Luckily, the area he is going to is pretty safe, but please keep him in your prayers! Even though this is a tough time we are trying to focus on the positive aspects of it. I feel like we can use this experience to grow even closer and I know we will definitely appreciate all the time we have together even more than we did before!
My goal is to try and keep this blog updated with Steve reports so you all can hear how he is doing but I have to warn you it may be used for a few venting/emotional breakdowns throughout the process as well....just puttin it out there. Thanks to everyone for all the support. I have the best friends and family a girl could ever ask for!






3 comments:

Shelley said...

We are praying for you both!

Stopher and Nicolle said...

oh, it might be much easier than you think... the hardest part is the good-bye and the first couple days, and then right before he's supposed to come home again.

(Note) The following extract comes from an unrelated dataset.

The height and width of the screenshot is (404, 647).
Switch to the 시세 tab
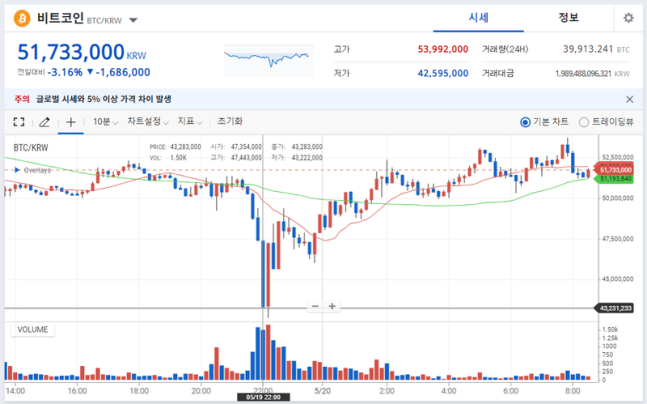coord(478,18)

I don't think i stopped crying for the first 24 hours. i had broken blood vessels all over my face. then right before he came home i had a mental breakdown thinking i couldn't do it anymore and that i was stupid thinking i could. agh...i cried again for another 24 hours....BUT i had the advantage of doing this crying thing every 8 weeks as we were visiting a lot... so in the end i almost wished we wouldn't have. especially since a good deal of the time i was the one heading back out on the airplane. other passengers must have thought i was a freak. so while it is sooooo hard... know there are lots of other military wives who have had to deal with longer periods...and that at least you won't have to do this 20 times!

Andrea said...

I know exactly how you are feeling. When Brad was deployed, I remember driving away after dropping him off and calling my mom and just breaking down. It was surreal. But you will get through it. And as you've already pointed out, there will be some problems and frustrations but your relationship will continue to grow. I'm grateful that you are with your family while Steve is gone. I will keep both of you in my prayers. Trust me, you'll feel the prayers of others during this time.